According to the police, some religious leaders’ broadcast of predictions of harm, danger, and death has produced tension and panic in Ghanaian society, putting the lives of many individuals in peril.
They warned religious leaders to be cautious about how prophesies are communicated in New Year messages, warning that anyone found guilty faces a possible five-year prison sentence.
See full statement below:
GHANA POLICE SERVICE STATEMENT ON COMMUNICATION OF PROPHECIES AND THEIR LEGAL IMPLICATIONS
As the year 2021 draws to a close, the Ghana Police Service wishes to draw the attention of Ghanaians, especially religious groups, to the fact that whereas we have the right to religion, freedom of worship and free speech, all of these rights are subject to the respect for the rights and freedoms of others according to our laws.
Over the years, communication of prophesies of harm, danger and death, by some religious leaders, have created tension and panic in the Ghanaian society and put the lives of many people in fear and danger.
We want to caution that under Ghanaian law, it is a crime for a person to publish or reproduce a statement, rumour or report which is likely to cause fear and alarm to the public or to disturb the public peace, where that person has no evidence to prove that the statement, rumour or report is true.
It is also a crime for a person, by means of electronic communications service, to knowingly send a communication that is false or misleading and likely to prejudice the efficiency of life saving service or to endanger the safety of any person.
A person found guilty under these laws could be liable to a term of imprisonment of up to five years.
We therefore wish to caution all Ghanaians, especially religious groups and leaders to be measured in their utterances, especially how they communicate prophecies, which may injure the right of others and the public interest.
The Ghana Police Service wishes to place on record that the Police are not against prophecies; we acknowledge that we Ghanaians are a religious people who know, and believe in, the centrality of God in our lives.
The Police wish to assure all religious organizations that we are committed to ensuring maximum security during the 31st December night, end of year services and beyond.
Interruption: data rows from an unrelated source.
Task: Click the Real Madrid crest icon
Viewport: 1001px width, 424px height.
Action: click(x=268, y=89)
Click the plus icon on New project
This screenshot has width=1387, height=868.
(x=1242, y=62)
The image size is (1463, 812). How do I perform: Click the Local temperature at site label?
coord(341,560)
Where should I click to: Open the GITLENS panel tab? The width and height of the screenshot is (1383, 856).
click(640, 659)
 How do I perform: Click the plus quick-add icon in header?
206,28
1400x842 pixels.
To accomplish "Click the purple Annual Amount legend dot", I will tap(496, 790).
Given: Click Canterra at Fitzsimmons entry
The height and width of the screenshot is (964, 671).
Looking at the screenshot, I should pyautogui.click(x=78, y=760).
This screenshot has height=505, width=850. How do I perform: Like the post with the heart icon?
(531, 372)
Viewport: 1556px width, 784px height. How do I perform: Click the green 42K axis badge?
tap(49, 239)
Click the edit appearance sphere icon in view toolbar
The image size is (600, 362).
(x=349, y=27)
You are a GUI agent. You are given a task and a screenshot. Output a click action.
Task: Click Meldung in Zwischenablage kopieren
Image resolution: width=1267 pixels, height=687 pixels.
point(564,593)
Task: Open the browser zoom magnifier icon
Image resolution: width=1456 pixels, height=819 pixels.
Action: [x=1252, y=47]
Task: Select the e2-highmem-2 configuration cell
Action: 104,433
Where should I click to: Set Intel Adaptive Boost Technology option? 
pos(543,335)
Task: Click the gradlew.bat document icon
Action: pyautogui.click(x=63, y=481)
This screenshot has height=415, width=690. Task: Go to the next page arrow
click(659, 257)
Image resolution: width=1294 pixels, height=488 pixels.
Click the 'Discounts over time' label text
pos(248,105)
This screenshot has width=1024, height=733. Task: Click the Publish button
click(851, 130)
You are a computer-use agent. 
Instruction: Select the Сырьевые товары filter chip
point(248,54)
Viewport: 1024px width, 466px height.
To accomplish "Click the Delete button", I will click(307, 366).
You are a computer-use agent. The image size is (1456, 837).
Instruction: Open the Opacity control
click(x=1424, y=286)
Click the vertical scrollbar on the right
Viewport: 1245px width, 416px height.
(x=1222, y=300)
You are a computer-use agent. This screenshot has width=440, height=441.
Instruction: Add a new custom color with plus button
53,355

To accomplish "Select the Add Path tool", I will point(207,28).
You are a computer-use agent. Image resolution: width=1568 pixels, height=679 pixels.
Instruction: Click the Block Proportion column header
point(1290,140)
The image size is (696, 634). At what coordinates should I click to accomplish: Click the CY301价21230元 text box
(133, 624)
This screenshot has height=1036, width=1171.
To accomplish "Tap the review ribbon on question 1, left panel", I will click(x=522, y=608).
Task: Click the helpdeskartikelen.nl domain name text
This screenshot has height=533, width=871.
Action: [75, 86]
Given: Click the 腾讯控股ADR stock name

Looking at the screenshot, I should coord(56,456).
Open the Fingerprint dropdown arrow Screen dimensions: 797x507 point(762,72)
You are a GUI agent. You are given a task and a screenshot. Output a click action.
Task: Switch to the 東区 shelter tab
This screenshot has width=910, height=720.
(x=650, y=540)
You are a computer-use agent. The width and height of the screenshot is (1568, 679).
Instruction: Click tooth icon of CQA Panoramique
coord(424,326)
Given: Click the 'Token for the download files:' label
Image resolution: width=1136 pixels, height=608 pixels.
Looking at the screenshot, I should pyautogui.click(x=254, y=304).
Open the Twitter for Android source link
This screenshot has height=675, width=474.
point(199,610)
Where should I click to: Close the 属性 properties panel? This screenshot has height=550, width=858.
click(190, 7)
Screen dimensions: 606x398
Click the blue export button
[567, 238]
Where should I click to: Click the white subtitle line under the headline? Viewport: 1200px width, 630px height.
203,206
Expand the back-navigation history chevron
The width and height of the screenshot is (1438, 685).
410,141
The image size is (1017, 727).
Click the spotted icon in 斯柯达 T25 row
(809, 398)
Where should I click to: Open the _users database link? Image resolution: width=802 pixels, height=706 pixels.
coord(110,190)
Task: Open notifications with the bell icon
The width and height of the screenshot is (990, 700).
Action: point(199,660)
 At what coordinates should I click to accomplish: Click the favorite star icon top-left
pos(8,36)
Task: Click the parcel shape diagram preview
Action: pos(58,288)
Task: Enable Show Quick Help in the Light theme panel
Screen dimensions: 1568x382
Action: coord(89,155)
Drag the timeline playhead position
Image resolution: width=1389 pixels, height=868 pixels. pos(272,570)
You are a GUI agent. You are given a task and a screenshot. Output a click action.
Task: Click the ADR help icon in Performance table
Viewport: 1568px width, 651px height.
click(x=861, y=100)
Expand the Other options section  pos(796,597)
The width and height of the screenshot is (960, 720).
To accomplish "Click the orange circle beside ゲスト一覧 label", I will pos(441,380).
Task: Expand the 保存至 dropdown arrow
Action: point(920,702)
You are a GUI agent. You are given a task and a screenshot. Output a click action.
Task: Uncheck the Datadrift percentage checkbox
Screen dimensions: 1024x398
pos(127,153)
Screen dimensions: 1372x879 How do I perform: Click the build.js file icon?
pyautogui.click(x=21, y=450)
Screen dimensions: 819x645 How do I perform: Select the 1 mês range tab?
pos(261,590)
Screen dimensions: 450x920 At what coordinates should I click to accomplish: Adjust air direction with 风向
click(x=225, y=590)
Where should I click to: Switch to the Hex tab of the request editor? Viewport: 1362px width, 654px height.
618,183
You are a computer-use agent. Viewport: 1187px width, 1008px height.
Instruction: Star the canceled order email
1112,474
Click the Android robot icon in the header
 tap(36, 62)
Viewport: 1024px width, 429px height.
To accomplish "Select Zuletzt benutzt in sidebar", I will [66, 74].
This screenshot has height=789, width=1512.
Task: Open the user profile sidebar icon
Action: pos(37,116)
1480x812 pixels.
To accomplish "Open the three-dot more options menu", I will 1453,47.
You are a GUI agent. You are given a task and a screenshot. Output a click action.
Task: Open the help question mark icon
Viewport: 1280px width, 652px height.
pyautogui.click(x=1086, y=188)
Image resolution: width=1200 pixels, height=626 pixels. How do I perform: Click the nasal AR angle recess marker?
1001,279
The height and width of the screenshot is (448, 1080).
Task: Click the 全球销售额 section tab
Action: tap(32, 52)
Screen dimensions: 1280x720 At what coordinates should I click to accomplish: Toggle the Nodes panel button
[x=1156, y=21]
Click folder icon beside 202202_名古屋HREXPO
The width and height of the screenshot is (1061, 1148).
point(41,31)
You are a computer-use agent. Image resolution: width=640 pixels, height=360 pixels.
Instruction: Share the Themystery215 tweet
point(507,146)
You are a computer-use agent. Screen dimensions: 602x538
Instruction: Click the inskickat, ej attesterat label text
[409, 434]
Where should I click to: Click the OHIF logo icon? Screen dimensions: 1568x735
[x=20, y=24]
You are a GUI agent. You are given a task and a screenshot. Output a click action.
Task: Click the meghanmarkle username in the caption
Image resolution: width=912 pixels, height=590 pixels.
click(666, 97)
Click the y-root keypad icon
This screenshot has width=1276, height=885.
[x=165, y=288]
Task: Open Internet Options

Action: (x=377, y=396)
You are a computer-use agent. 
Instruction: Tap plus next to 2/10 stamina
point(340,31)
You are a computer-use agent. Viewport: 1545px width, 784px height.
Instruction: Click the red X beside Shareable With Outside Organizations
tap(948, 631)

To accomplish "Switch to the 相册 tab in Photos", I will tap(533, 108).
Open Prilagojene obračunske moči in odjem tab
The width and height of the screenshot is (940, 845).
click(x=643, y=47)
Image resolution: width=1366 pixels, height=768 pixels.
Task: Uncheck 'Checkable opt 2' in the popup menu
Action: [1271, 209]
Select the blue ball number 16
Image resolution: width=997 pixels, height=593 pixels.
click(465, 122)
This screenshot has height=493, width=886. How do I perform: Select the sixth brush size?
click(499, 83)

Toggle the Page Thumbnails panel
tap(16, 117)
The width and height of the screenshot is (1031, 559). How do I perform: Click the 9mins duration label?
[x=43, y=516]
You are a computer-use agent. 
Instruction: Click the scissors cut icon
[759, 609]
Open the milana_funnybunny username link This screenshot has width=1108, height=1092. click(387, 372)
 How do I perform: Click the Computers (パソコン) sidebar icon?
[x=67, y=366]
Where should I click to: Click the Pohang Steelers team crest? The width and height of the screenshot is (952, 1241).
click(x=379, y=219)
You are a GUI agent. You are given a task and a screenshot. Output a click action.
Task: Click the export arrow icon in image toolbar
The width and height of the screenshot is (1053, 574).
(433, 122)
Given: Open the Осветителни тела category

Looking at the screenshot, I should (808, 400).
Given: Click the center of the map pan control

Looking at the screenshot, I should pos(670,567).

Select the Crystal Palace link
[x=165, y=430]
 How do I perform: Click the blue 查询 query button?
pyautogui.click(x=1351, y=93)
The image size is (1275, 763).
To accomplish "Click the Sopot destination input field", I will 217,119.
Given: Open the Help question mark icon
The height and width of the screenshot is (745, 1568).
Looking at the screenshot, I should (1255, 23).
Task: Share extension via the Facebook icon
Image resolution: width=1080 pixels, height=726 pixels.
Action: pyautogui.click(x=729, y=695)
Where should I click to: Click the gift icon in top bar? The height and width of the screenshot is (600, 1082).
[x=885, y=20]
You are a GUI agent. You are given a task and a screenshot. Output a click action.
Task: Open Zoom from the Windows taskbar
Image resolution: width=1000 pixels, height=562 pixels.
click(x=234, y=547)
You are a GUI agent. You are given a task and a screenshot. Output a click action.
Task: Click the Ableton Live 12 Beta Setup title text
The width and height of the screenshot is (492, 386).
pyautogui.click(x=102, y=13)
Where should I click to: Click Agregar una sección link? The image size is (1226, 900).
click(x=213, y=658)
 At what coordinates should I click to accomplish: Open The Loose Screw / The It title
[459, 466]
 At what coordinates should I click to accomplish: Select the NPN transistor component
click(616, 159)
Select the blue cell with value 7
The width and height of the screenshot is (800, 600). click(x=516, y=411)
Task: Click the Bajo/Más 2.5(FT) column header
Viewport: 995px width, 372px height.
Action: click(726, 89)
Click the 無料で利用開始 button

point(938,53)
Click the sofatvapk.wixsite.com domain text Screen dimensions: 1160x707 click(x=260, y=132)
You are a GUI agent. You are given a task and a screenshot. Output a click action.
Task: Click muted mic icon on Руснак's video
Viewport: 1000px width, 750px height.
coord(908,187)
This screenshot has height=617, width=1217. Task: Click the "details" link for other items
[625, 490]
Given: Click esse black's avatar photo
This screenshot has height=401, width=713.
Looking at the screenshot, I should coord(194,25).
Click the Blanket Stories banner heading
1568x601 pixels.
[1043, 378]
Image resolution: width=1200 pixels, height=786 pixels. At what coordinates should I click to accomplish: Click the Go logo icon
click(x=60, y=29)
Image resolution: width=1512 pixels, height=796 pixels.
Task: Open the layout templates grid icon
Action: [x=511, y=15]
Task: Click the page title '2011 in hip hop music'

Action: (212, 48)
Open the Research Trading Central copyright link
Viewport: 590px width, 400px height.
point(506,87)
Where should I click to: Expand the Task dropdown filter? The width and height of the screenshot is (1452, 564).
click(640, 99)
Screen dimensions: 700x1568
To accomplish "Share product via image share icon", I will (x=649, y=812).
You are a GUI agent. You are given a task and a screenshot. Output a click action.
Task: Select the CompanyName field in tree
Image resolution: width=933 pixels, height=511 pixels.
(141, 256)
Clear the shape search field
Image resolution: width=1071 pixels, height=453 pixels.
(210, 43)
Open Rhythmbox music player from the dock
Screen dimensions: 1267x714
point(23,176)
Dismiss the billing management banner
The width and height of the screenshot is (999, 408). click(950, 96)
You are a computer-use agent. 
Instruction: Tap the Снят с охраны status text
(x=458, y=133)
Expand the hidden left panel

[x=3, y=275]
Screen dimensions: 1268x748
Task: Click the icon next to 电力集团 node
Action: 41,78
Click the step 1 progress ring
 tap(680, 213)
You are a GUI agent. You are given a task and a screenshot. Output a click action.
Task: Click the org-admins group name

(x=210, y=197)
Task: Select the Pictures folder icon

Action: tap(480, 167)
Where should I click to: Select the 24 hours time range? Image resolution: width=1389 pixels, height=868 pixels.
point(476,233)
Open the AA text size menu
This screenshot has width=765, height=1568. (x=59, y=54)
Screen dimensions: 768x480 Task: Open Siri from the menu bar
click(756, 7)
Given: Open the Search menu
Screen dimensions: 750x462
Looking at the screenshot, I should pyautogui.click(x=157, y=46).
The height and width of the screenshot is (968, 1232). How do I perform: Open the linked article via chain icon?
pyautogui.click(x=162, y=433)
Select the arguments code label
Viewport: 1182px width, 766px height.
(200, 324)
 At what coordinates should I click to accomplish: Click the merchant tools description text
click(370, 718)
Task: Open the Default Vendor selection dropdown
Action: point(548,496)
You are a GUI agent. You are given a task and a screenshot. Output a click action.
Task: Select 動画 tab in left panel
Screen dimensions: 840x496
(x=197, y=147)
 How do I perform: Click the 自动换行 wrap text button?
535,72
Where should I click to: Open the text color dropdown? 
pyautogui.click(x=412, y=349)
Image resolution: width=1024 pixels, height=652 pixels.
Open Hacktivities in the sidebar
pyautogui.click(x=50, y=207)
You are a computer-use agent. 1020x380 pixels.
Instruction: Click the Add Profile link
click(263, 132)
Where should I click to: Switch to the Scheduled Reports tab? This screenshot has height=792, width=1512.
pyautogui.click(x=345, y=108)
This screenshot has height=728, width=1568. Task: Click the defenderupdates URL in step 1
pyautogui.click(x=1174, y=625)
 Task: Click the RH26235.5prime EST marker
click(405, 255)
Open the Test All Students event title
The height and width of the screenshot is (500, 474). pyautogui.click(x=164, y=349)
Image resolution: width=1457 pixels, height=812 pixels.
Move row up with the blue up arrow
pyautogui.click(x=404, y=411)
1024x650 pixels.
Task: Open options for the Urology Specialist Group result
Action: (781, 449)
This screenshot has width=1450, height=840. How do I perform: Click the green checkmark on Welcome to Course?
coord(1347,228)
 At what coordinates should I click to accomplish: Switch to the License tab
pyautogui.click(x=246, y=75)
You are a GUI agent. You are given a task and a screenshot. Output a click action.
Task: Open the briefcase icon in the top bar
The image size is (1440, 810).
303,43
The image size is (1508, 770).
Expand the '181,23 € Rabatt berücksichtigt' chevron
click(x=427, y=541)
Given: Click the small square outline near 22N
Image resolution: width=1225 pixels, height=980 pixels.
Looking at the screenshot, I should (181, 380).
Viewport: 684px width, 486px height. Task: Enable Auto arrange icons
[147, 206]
There should be no apprehensions therefore about undertaking the various activities. We ask only that everyone keeps within the law and is mindful of the welfare of each other.
We also urge all Ghanaians to observe the COVID-19 protocols religiously so as to protect ourselves, families and friends from this ravaging pandemic.
We also take this opportunity to wish all Ghanaians a Merry Christmas and a happy New Year.